Description of problem:

     Under increased NFS load, above 1.5k write_req/sec and above 50Mbit/sec bandwidth utilization, the system hangs and becomes unresponsive to all interrupts. The system resumes after 15-30 minutes with no evidence of the root cause. The dmesg and other system logs fail to record any error and there are no core files created.

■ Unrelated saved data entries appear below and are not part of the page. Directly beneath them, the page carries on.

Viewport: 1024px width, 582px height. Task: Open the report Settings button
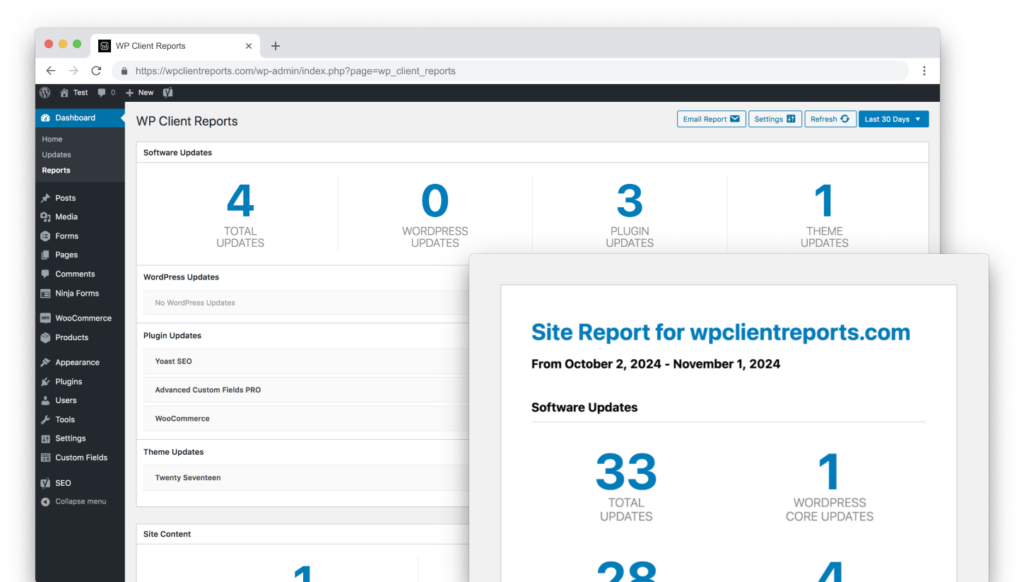[775, 119]
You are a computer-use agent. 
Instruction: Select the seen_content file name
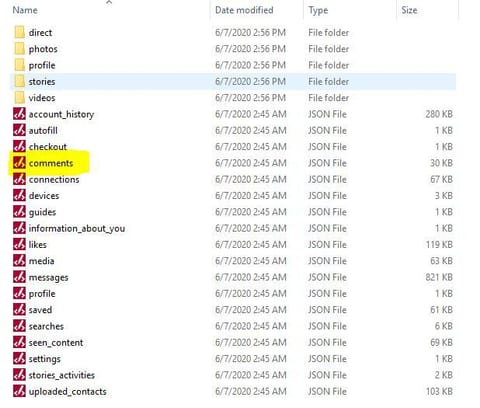pyautogui.click(x=56, y=342)
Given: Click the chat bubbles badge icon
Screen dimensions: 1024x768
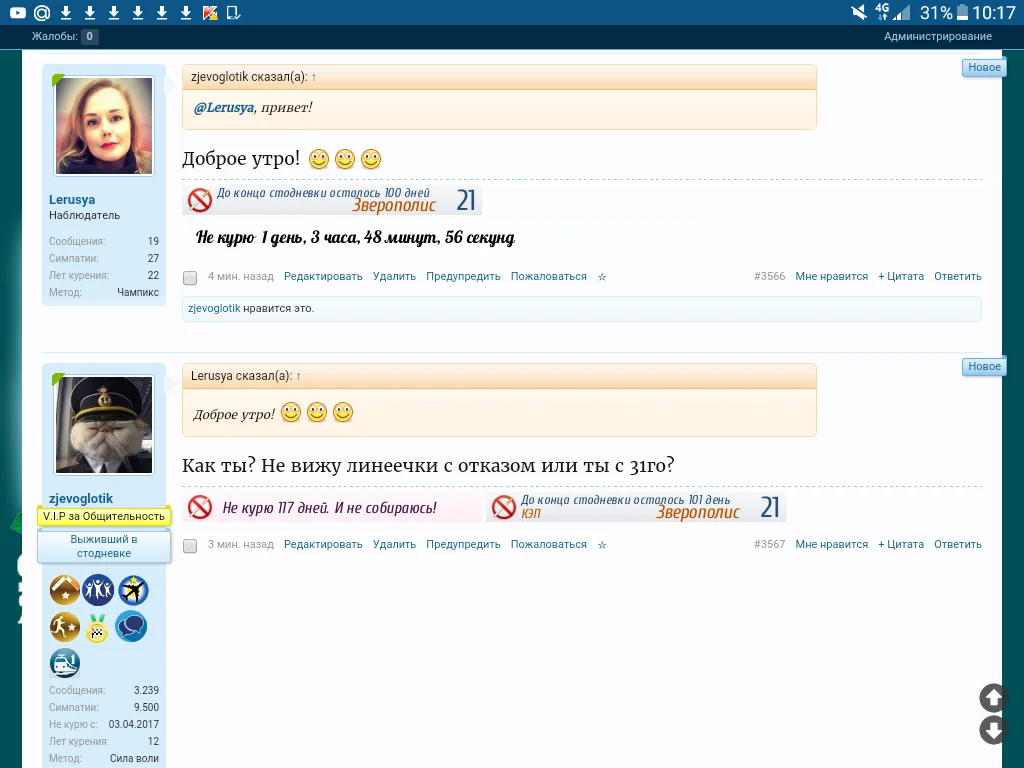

Version-Release number of selected component (if applicable):

     kernel-2.6.18-194.26.1.el5 x86_64

How reproducible:
     
     Anytime the number of write_req's reaches or exceeds roughly 1.5k requests/sec and seemingly coupled with an interface bandwidth usage above 50 megabits/sec.

Steps to Reproduce:
1. Using Iozone http://www.iozone.org/ to run benchmark tests from NFS client to NFS mount point on affected server.
2. Setup tests to produce 1.5k or more write requests/sec with 2MB file sizes.
3. NFS Server becomes unresponsive
  
Actual results:

     NFS Server becomes unresponsive until test ends or the write requests are allowed to taper off.

Expected results:

     NFS Server should be able to handle this traffic level. This same hardware was upgraded from RHEL4 to RHEL5 and physical memory increased. NFS request traffic has remained the same from before OS upgrade. After upgrade to RHEL5, the server would start hanging during the increased NFS load periods.

Additional info:
     The hardware is a Dell Poweredge 1850, with 8Gb of RAM. It is connected to an EMC Clariion CX-500 via Qlogic Fiber HBA adapters. The connections to the SAN are managed by PowerPath. The kernel is at the highest supported level of the PowerPath drivers. PowerPath is version 5.3 SP1. I'm attaching the graphs of NFS server performace from Cacti. The gaps in the graphs are the periods when the host stops responding.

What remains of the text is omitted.